Jake’s is filled with the same people that are always there, but you saw a dog as soon as you walked in. #Blessed. After adding some Doggo Snaps to your Story you hit the bar side to lock in on a craft beer that no one else in the room is drinking yet. There are some losers playing dominos in a booth and you think about joining them, but remember you don’t like people, and you also haven’t had a chance to look at Reddit today.

Your iPhone is now at 8% and you have chugged seven pints of bitter, carbonated, hops water. It is time to go home, but the thought of your studio apartment and kitty cat break you out of your drunken blur. You are adulting now. You know the bar-back. They worked at Amigo’s with you when you were fifteen. Maybe they have a iPhone charger. Perhaps they can also get you some shifts as a bar-keep. You deserve it, and you need the money. You spent every drop of your student loan money on hummus, and it is time to one hundred percent emoji af your future.

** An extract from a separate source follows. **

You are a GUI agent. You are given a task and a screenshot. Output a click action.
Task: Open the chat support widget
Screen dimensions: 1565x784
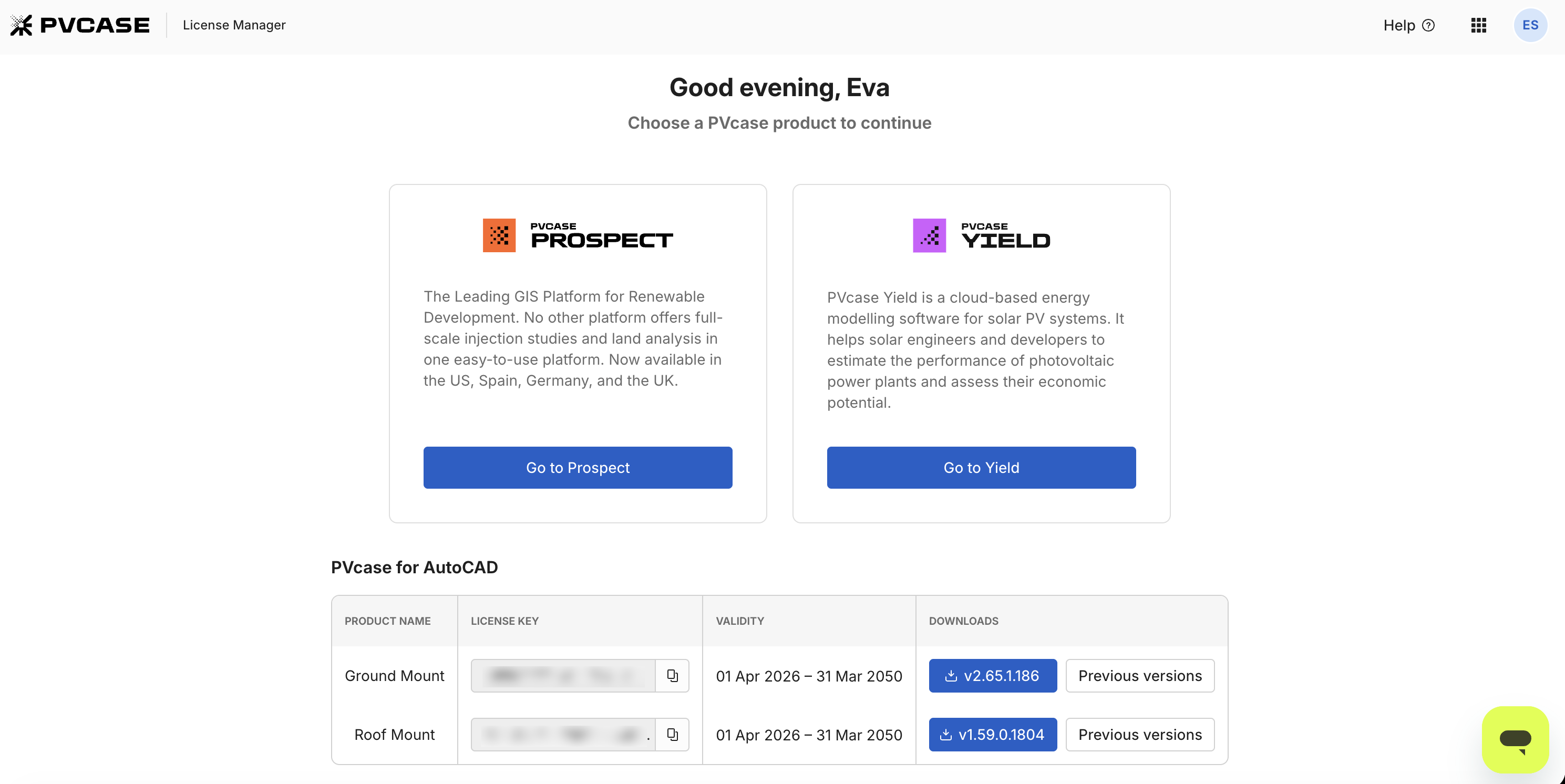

After talking to the bar-back about trap music for two hours, you slowly wander your cracked iPhone to the eye that isn’t closed all the way and thumb the pink Lyft app. As soon as you don’t remember how you got home, it is time to change your life forever. Adulting shrugging African American woman emoji for reals this time, fam. Also you turned forty three last week and you haven’t returned your parent’s voicemail yet. Remember that when you wake up.